Praying they find treatment that works for you and everyone else impacted

I understand the sentiment. I had Covid in late March 20 and I've been suffering from Long Covid since, full spectrum of symptoms some of which have eased significantly (joint pain, tachycardia, arthiritis etc) and some which persist relentlessy in up/down cycles (headaches, brain fog, fatigue).

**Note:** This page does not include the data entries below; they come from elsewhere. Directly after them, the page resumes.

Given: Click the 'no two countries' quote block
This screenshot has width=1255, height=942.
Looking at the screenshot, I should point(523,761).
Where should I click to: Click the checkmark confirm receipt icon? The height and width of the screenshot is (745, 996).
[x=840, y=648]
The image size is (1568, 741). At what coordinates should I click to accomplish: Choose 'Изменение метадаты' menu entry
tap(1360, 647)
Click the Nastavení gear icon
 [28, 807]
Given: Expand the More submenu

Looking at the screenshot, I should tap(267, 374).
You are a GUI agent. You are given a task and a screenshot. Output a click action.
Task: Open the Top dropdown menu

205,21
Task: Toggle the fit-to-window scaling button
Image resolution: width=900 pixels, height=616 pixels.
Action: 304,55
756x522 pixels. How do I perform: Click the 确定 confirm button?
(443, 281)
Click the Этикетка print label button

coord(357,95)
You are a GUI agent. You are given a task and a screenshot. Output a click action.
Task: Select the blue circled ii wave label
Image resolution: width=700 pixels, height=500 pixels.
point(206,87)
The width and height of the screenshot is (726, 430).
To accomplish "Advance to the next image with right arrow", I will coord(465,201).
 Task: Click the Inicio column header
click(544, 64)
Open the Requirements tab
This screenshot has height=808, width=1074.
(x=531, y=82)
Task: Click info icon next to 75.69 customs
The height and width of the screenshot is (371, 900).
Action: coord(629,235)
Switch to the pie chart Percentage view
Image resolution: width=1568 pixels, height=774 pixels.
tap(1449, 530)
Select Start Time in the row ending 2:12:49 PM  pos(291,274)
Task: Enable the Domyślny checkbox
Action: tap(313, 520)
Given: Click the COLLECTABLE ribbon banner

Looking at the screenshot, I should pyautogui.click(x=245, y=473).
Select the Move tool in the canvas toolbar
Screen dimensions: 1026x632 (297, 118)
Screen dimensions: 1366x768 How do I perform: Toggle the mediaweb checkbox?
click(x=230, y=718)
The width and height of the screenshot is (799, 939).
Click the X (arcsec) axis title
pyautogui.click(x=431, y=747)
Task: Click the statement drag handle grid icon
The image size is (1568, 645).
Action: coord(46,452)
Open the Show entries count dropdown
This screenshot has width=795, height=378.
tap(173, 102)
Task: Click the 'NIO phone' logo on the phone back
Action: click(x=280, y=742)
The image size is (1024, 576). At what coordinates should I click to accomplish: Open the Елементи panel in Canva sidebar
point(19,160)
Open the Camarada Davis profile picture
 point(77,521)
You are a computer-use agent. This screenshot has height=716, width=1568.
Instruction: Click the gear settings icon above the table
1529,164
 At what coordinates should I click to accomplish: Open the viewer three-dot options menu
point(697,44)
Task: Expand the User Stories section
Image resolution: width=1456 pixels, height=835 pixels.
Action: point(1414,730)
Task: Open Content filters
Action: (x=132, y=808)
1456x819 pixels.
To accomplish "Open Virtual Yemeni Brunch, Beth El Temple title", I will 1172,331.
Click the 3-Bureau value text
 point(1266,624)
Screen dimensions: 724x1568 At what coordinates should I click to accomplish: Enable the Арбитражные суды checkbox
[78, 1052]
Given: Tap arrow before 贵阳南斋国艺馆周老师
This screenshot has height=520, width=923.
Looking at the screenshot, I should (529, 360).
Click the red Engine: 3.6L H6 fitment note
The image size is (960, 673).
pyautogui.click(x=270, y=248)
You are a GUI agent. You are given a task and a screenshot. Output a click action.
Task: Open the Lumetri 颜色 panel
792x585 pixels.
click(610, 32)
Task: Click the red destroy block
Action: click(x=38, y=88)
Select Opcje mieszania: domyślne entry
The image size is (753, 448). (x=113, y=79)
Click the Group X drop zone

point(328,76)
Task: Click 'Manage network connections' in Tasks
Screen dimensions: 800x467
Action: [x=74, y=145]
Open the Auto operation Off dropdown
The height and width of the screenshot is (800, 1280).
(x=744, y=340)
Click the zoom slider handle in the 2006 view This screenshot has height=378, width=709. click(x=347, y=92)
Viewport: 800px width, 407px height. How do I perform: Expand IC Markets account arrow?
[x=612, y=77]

A good day for me means being able to do a full day of my job (desk job at home which I've had to take a more junior role), walk the dog round the block and spend time playing with my kid. A bad day, I'm exhausted for walking the dog, have to lie down and can't concentrate to look after my son. I went for about 9 months without being able to watch even a film or 'complex' tv show due to lack of concentration & light sensitivity. Sport is out of the question right now, I've probably had about 5 days in the past 16 months where I thought I may be able to do something more, but I refuse to give up hope and sell my bikes/treadmill etc. I was at my worst about 6-8 weeks after the original infection and merely walking up the stairs or stepping in the shower was too much, as was emptying a dishwasher, these are incredibly trivial tasks considering what most of us are used to be able to do.

People do need to understand the long term impacts that lots of people are suffering. The more people are talking about it the more progress that will be made and hopefully this provides some momentum for those who have been living with ME/CFS for sometime.

Thanks for posting and happy to share any experiences, I don't have the answers, but have had limited success with purely pacing and breathing exercises.

Sorry to hear that. That sucks. My dad is a physician, and what he's told me about the long covid and the vaccine, is that it is typically AFTER the second dose. Frequently with worse that normal symptoms that resolve in 36 hours, along with the long covid symtoms.

I wish you all the best, and good luck with #2.

No worries, it’s the internet and there is a spectrum for long covid, ranging from tiredness to (rare) death ( Guillaume Barret Syndrome / Creutzfeld Jacobs).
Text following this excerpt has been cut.